■ **Records shown**
• • • • •
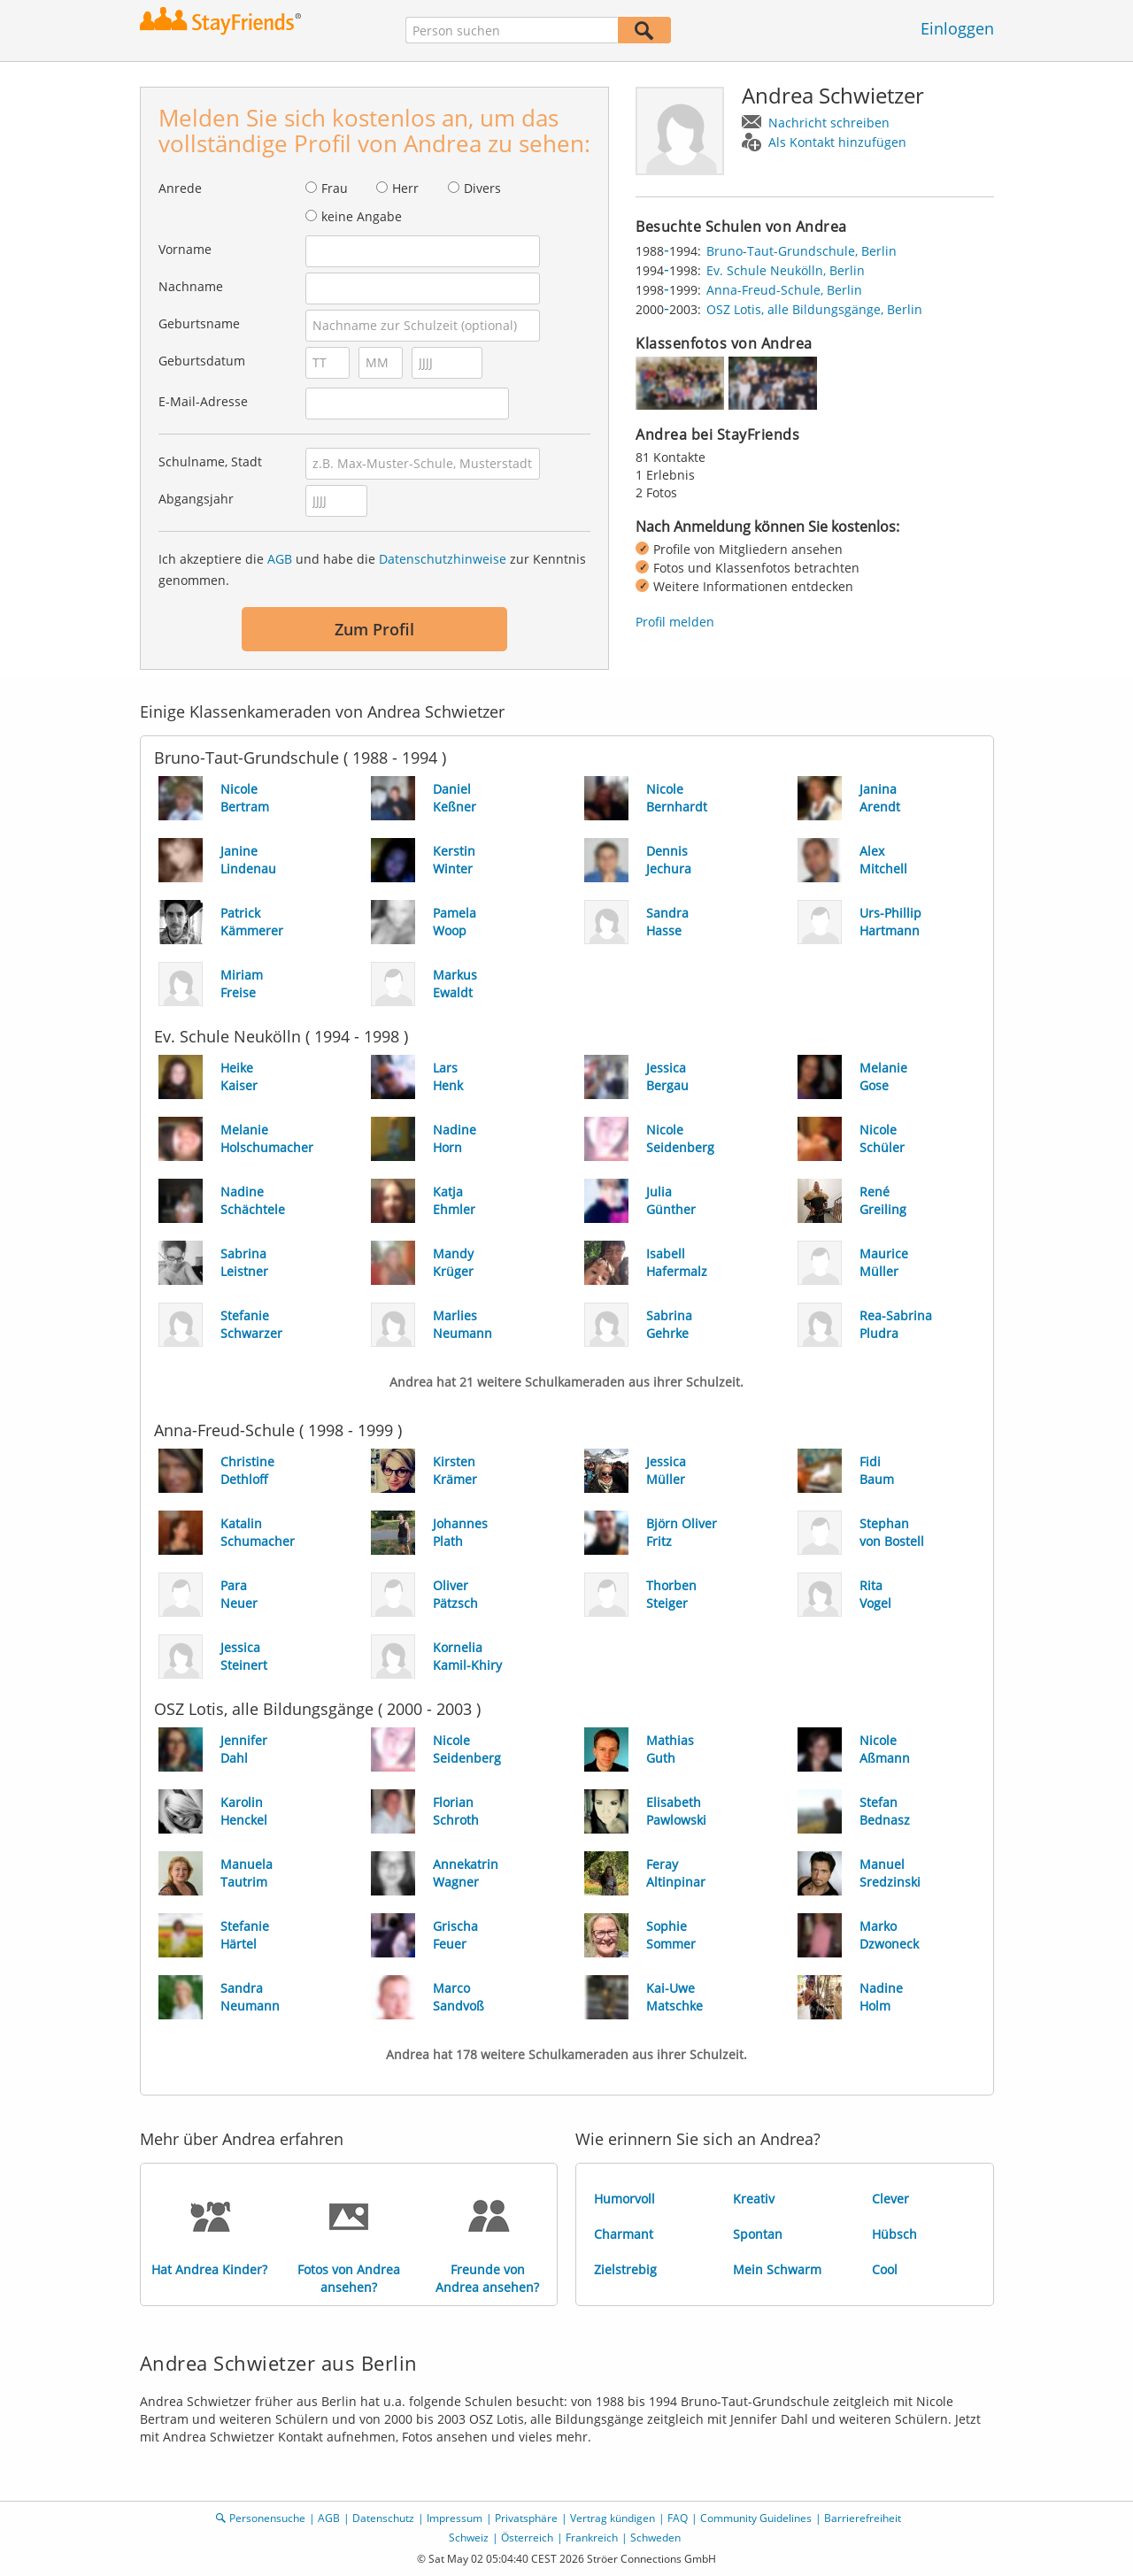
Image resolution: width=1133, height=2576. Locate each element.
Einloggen (957, 28)
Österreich (527, 2537)
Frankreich (592, 2537)
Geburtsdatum (201, 360)
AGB (279, 558)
• • • • •
■ **Work to complete**
Output the records above character for character, but leave each image out.

■ **Exercise result**
Image resolution: width=1133, height=2576. Locate each element.
Einloggen (957, 28)
Österreich (527, 2537)
Frankreich (592, 2537)
Geburtsdatum (201, 360)
AGB (279, 558)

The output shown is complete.